There is no such thing as a purely capacitive capacitor. They all have resistance and inductance as well. So size and type make a difference. When you've heard to use a 0.01uF ceramic cap at the motor, the 'ceramic' part is more important than the 0.01uf part. The ceramic has low resistance relative to electrolytic caps so will filter better, and the 0.01uf keeps the part small so there is less concern about loading the motor driver, and a smaller one likely has lower inductance as well.

Putting in caps to guard against RF is not a precise science because the natuire of the noise is rarely understood, so I may suggest 0.01uf and waltr may say 0.1uf but that is habit being exposed. Neither can be considered correct or incorrect. Even very experienced electrical engineers may find themselves experimenting with caps and grounding schemes after a system has been built to get noise down to an acceptable level.

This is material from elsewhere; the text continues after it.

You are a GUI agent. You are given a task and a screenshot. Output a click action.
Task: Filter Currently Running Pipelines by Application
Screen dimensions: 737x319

There are two ways to deal with noise and where the noise is depends on how you do it.
If the noise is at a frequency away from the signal you're trying to capture, you can filter it out at the input to the signal using a low pass, notch, or high pass filter. These filters are very well understood. Texas Instruments has a free program that will design these filters for you: http://www.ti.com/tool/filterpro

If the noise is at a frequency near the signal you're trying to measure then you need to deal with it at the source, or protect from it through shielding, distance, etc. When dealing with noise at the source you're not sensitive to any exact frequency so it's common to use general guidance like my 0.01uf ceramic cap mentioned above. You only need to be careful to stay away from values that will create excessive load on the source or values that may create a resonance and interfere with the correct operation. A 0.01uf ceramic cap connected directly to a motor driver will form a resonance likely much higher than the bandwidth of the driver so resonance seems unlikely in common cases we're likely to have on SOR.

Just don't let anyone tell you they know THE best way to deal with noise. The most effective way will vary by situation.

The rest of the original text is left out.